In the case of criminal records, it is always suggested that when looking at a conviction you take into consideration the job duties in relation to the crime. Discrimination against people with a criminal record has become a big issue for the EEOC. It is important that you avoid a blanket policy turning down an applicant just because s/he has a criminal record.

Staying current on the myriad rules and regulations related to employment screening is always a challenge.  We are pleased to announce that as a client of ESS, you now have access to a wonderful source of up-to-date legal information for federal, state and local laws pertaining to employment background checks.  The site has previously only been available to Consumer Reporting Agencies.  We have been given permission to offer it directly to you.  To access the site – Click Here. There is also a link called “Legal Resources” on the ESS IRAS site under the Tools tab.

Listed below are the current and pending restrictions. This list can change at any time so be sure to monitor our E-Updates as well as the new Legal Resources site. Note: If a state is not listed then there are no restrictions at this time.

California:
Employers may not ask or consider Non-conviction matters except pending matters OR any participation in any pretrial or post-trial diversion programs. This includes a Deferred Sentence or Adjudication Withheld.

Employers may not ask or consider: 1) Certain convictions involving 28.5 grams (1 oz.) of marijuana that are more than 2 years old; and 2) Sex offender information only if the employer has people “at risk”.

Convictions can be reported for 7 years. Non-conviction information cannot be reported except for pending charges.

Colorado:
Employers shall not ask or require disclosure of sealed records and the applicant cannot be denied employment for failure to disclose sealed records.

Connecticut:
The following statement must appear on the application form: “An employer may not require an employee or applicant to disclose erased records or deny employment because of the existence of an erased record.”

Credit Report Restrictions as mentioned above. Law goes into effect October 1, 2011

Georgia:
An employer may not use a “first offender” conviction, except for employers such as:  banks, schools, day care, nursing homes and those serving the developmentally disabled.

Hawaii:
After a conditional job offer has been made in writing, an employer may inquire about an individual’s “conviction record” within the past 10 years, excluding any period of incarceration.

Credit Report Restrictions as mentioned above.

Illinois:
Employment application must state that the applicant need not disclose any expunged arrest or conviction.

Credit Report Restrictions as mentioned above.

Kentucky:
Use of arrest record with no conviction – non-convictions are not to be reported.

Maryland:
Credit Report Restrictions as mentioned above. Law goes into effect October 1, 2011

Massachusetts:
Employers may not inquire about criminal records on the initial written application form. The “initial written application” form has been interpreted by the Massachusetts Commission Against Discrimination (“MCAD”) to mean any paper provided to an applicant prior to the job interview. The MCAD noted that this new law did not prohibit oral inquiries, but oral inquiries are already restricted by MGLA 155B §4(9). This restriction has been noted above. However, these restrictions do not prohibit an employer from obtaining a criminal report at any time.
========================================
### Tasks for this exercise
a – Answer these questions using the background-check extract:
(i) For how many years can convictions be reported in California?
(ii) In Hawaii, what must happen before an employer may inquire about an individual's conviction record?
(iii) Under which tab on the ESS IRAS site is the "Legal Resources" link found?
b – Condense the background-check extract's paragraph beginning "Employers may not inquire about criminal records on the initial written application form" into a short bulleted list.
c – Name every state in the background-check extract whose entry includes "Credit Report Restrictions as mentioned above."

### Stored data
========================================
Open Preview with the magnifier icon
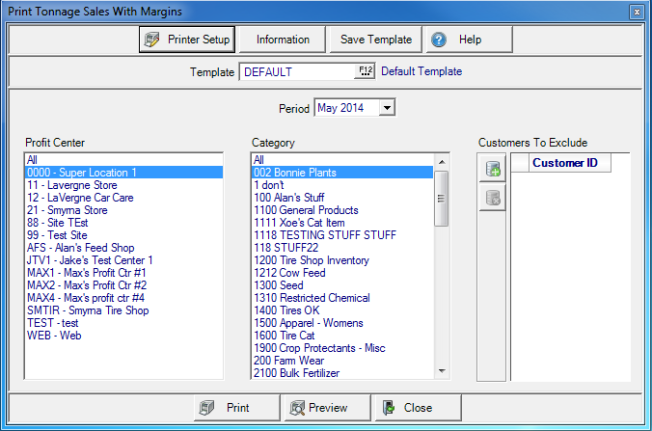The width and height of the screenshot is (652, 431). [x=319, y=408]
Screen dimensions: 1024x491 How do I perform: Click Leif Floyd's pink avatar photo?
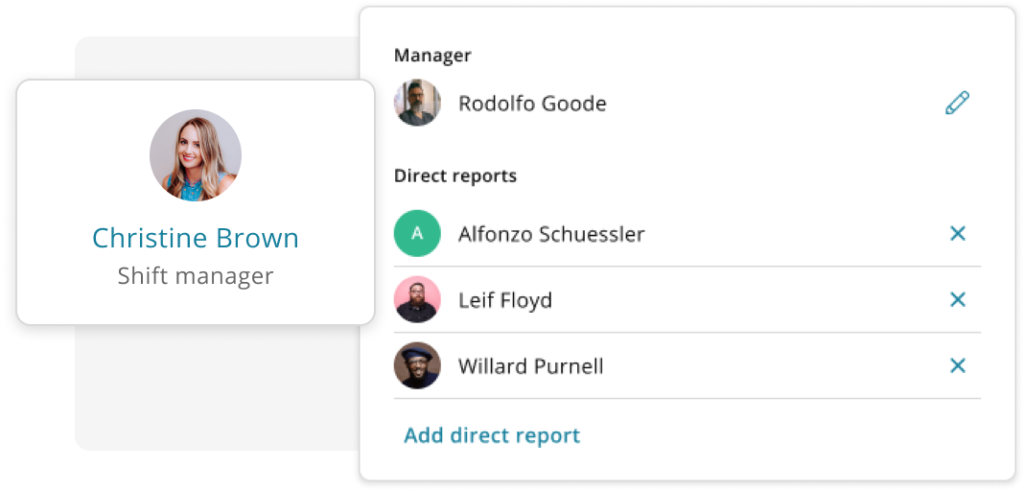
========================================
### Replies
a –
(i) 7 years.
(ii) A conditional job offer must have been made in writing.
(iii) The Tools tab.

b –
- Employers may not ask about criminal records on the initial written application form.
- The MCAD interprets that form as any paper given to an applicant before the job interview.
- The new law does not prohibit oral inquiries, though MGLA 155B §4(9) already restricts them.
- Employers may still obtain a criminal report at any time.

c – Connecticut, Hawaii, Illinois, Maryland